Hammering home the point

How a $6 hammer inspired federal employees everywhere.

hammer award recpients

In this picture from 1997, Defense Department officials show the Hammer Award they won for re-engineering DOD's temporary duty travel system. Pictured: Deputy Secretary of Defense John H. Hamre; Karen Alderman, director of DOD's travel re-engineering; and Bob Stone, project director of the National Performance Review. (DOD photo)

In the hunt for cost-savings across government, go to the people who handle the money—federal employees—and then offer incentives for smart decisions.

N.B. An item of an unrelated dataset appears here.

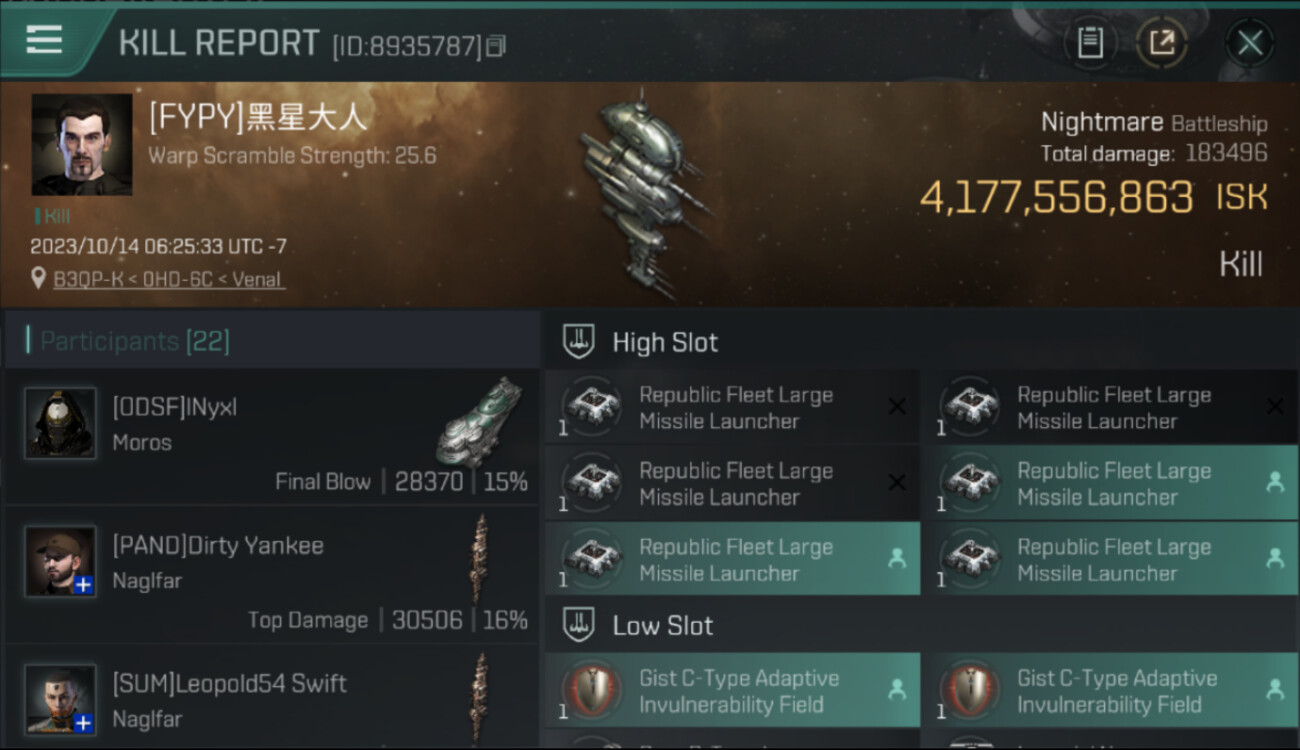Click the High Slot section icon

(578, 342)
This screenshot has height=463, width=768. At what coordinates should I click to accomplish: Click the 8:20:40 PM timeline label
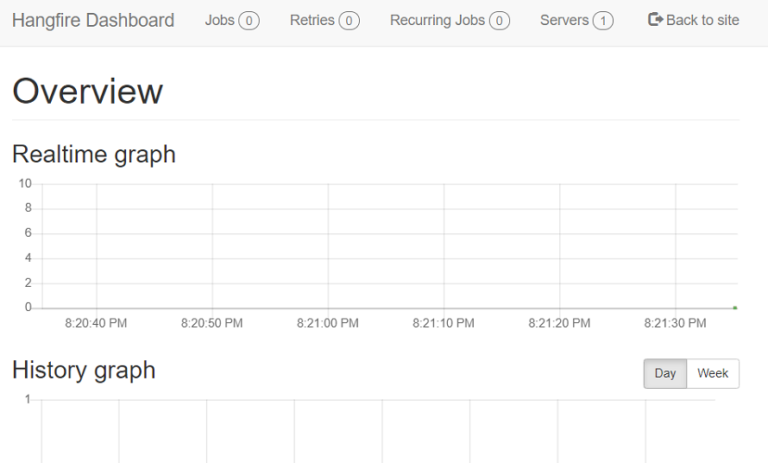(x=96, y=324)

Employees, given the inspiration of the incentive, "are more than willing to do something," John Kamensky, senior fellow at the IBM Center for the Business of Government, told the House Oversight and Government Reform Committee Feb. 5.

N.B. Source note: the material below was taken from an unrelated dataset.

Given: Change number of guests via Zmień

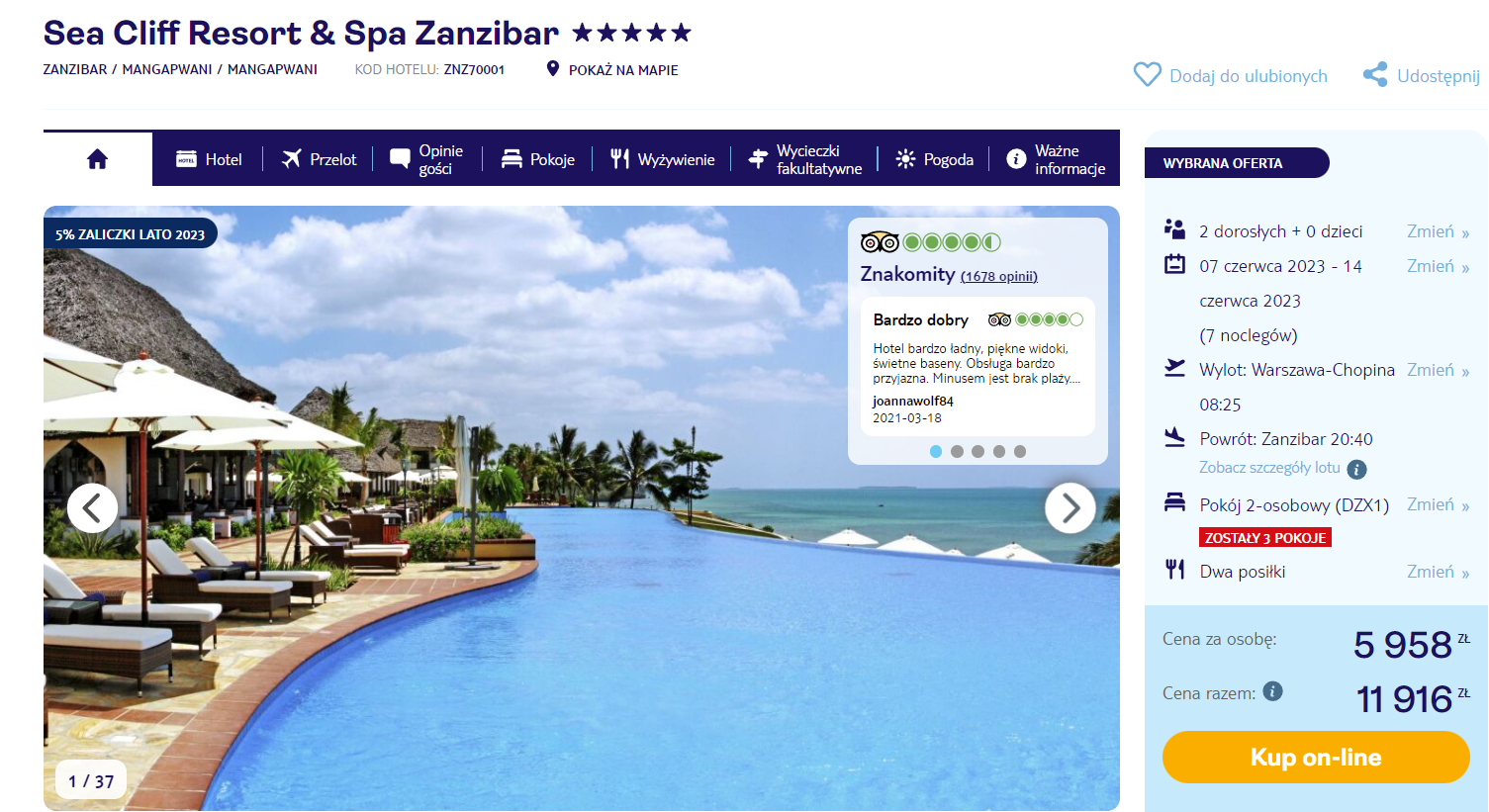Looking at the screenshot, I should (1438, 231).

Kamensky, who worked for eight years as deputy director of the National Partnership for Reinventing Government, reminded the committee members of then-Vice President Al Gore's Hammer Award. The award was given to teams of employees that went the extra mile in the areas of cost-savings, customer service, or cutting red tape. The teams received a $6 hammer, a ribbon, and a note from Gore, all in an aluminum frame.

The inexpensive display was meant to ridicule the Pentagon's infamous $400 hammer.

"I actually had the opportunity to deliver some of these awards in ceremonies across the country and there were people in tears, saying, 'I've worked 30 or 40 years for the federal government and no one has ever told me thank you,'" he said.